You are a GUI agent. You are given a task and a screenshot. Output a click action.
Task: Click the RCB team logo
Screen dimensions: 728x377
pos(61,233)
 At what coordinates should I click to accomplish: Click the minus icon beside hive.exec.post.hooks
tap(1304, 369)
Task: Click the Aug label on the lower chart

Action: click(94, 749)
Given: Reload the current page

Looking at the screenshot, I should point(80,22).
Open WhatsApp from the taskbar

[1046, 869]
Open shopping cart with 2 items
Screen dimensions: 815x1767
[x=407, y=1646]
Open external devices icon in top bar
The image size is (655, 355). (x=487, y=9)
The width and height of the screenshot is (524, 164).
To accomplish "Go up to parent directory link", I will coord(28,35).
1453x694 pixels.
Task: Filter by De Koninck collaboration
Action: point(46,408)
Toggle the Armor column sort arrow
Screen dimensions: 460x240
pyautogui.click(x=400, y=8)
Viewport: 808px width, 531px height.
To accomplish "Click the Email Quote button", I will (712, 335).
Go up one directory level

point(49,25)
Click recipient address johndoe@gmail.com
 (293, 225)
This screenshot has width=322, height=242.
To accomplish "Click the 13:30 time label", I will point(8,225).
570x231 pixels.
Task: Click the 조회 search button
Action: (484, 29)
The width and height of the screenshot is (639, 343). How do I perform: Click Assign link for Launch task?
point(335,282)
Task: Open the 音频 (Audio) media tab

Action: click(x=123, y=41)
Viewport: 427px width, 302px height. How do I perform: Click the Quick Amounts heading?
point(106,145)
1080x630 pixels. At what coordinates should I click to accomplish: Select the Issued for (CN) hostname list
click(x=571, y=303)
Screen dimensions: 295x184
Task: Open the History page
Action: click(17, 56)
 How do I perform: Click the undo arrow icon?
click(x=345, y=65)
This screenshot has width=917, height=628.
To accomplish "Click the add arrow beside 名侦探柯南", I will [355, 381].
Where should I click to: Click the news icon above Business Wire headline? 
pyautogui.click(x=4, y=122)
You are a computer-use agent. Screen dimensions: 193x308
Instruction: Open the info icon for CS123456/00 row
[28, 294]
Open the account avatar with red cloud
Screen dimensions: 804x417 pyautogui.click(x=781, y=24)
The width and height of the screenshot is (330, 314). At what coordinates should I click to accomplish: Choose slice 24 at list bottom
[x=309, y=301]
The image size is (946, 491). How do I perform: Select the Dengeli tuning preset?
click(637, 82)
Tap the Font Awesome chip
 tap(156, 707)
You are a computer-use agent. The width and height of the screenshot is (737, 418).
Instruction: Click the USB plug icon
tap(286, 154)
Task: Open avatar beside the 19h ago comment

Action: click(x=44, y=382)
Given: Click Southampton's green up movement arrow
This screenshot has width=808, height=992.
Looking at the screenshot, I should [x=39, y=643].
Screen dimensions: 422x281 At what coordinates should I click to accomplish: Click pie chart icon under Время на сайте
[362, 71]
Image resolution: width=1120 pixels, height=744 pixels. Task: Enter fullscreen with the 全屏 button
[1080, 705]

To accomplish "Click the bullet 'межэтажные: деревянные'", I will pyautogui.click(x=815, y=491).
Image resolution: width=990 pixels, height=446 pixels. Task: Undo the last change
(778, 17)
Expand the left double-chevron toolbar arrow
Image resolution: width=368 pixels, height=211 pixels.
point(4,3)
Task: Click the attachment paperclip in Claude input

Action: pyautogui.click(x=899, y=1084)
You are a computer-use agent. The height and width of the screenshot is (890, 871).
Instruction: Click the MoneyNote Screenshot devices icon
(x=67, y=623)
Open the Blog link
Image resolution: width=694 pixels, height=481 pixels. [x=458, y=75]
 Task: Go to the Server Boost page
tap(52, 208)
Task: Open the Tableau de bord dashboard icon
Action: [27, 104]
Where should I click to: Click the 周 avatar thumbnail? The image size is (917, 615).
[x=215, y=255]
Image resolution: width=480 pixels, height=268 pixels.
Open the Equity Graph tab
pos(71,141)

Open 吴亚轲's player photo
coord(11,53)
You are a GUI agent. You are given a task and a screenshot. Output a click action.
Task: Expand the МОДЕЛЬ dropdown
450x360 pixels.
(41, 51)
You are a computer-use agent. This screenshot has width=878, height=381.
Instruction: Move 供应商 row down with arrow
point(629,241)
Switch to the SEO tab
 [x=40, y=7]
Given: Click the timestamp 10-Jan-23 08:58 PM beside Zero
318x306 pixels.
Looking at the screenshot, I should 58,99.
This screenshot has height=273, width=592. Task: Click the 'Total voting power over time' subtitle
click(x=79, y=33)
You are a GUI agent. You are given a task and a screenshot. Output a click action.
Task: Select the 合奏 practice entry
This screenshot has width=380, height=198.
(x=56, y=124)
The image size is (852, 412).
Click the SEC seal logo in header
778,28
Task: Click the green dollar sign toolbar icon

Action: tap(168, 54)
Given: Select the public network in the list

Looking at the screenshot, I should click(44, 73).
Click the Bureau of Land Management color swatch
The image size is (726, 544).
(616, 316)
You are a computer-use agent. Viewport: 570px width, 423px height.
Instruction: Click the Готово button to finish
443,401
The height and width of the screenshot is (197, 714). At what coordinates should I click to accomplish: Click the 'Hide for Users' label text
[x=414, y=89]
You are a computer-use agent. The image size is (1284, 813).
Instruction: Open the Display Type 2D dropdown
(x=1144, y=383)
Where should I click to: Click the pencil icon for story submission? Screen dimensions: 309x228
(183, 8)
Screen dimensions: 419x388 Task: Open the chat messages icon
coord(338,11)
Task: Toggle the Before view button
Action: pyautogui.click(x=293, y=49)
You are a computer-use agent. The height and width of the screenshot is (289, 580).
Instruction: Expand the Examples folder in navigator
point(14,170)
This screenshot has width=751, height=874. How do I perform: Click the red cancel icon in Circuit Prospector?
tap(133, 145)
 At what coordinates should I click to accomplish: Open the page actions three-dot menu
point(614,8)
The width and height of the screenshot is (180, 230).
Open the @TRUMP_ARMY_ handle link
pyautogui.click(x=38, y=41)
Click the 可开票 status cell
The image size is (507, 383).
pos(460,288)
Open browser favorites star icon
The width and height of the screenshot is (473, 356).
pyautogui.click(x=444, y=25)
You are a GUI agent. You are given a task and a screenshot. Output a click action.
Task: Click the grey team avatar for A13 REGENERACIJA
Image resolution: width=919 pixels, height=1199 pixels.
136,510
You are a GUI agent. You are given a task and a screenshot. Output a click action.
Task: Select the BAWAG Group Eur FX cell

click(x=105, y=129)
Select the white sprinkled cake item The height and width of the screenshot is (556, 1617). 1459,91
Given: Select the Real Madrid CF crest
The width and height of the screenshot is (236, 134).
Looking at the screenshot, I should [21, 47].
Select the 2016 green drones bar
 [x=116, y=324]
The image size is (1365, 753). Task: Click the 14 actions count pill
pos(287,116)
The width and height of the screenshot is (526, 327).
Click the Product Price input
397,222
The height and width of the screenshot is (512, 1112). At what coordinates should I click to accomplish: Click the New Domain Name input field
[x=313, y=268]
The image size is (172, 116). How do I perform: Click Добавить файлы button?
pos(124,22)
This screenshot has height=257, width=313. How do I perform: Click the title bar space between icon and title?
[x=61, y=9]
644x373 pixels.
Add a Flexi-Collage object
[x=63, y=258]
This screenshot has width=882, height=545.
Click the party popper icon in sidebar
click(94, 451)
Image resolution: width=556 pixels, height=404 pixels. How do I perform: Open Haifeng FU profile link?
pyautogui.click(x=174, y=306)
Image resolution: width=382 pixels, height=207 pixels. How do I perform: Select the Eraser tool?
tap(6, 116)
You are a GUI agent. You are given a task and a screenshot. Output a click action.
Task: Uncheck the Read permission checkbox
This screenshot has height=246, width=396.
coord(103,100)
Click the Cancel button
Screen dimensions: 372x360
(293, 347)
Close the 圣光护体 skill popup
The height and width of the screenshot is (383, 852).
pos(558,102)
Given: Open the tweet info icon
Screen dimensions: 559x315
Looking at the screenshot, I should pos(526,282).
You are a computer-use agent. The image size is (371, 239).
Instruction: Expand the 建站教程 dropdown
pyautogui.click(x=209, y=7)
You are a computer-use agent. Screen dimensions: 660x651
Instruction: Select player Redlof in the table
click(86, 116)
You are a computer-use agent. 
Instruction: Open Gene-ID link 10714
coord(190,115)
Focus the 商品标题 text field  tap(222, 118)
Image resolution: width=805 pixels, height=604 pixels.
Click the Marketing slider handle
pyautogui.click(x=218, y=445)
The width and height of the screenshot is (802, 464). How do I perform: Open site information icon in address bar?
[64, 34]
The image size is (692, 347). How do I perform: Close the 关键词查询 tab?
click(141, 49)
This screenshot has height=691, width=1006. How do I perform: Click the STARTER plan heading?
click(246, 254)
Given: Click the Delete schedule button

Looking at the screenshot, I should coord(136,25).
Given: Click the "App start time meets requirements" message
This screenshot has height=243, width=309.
···
TASK GOAL => From the records above, return each line where "team" occurs.

EXPECTED ANSWER =>
Task: Click the RCB team logo
Task: Click the grey team avatar for A13 REGENERACIJA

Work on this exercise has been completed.